What to produce.
In the passage on City church life below, copy the part starting with "Nikki Gorick spent" and going on through "the Norman arches.", putting "stone altar" in place of "sarcophagus altar".

Liturgical year in the City

An unusual book has been quietly published during the current lock-down.

A launch event would have highlighted the result of the special project which has been supported by a number of individuals, livery companies and churches in The City.

Faith in the City of London by Niki Gorick is a photographic book depicting activities in the City churches.

The Square Mile is one of those places where on Ash Wednesday it is not unusual to see people in the street with ash on their heads. Church attendance is above average as home county residents choose to worship near their workplace where they tend to spend long weekday hours.

The great festivals are marked outwardly such on Ascension Day when there is a ringing of Bow Bells at lunchtime and beating the bounds processions in the afternoon and early evening.

This bold living out the liturgical year is continued at weekends by the small residential population. You can see donkeys on Palm Sunday at St Giles Cripplegate, hot cross buns solemnly distributed at St Bartholomew the Great on Good Friday and egg rolling on Easter morning outside St Bride’s.

Nikki Gorick spent three years making hundreds of visits to obtain the pictures. She claims to have done so as an outsider but she got inside a vestry.

In addition to the annual customs she also records the everyday life in church. There are pictures of Mass at St Mary Moorfields, both ordinary facing the people form and extraordinary east facing, celebrated at its unusual sarcophagus altar.

And on Good Friday at St Bartholomew’s, Nikki does not just catch the hot cross buns outside but also the solemn Liturgy inside beneath the Norman arches.

We are also shown little noticed congregations of Indian and Romanian Orthodox worshipping on Sunday in the churches and Muslims praying together in a livery hall in the working week.

This book is a record of living faith to enjoy and maybe give as a present.

Supplied material.
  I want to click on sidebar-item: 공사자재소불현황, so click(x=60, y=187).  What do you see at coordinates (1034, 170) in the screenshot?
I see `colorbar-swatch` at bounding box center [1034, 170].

Output of the task.
Nikki Gorick spent three years making hundreds of visits to obtain the pictures. She claims to have done so as an outsider but she got inside a vestry.

In addition to the annual customs she also records the everyday life in church. There are pictures of Mass at St Mary Moorfields, both ordinary facing the people form and extraordinary east facing, celebrated at its unusual stone altar.

And on Good Friday at St Bartholomew’s, Nikki does not just catch the hot cross buns outside but also the solemn Liturgy inside beneath the Norman arches.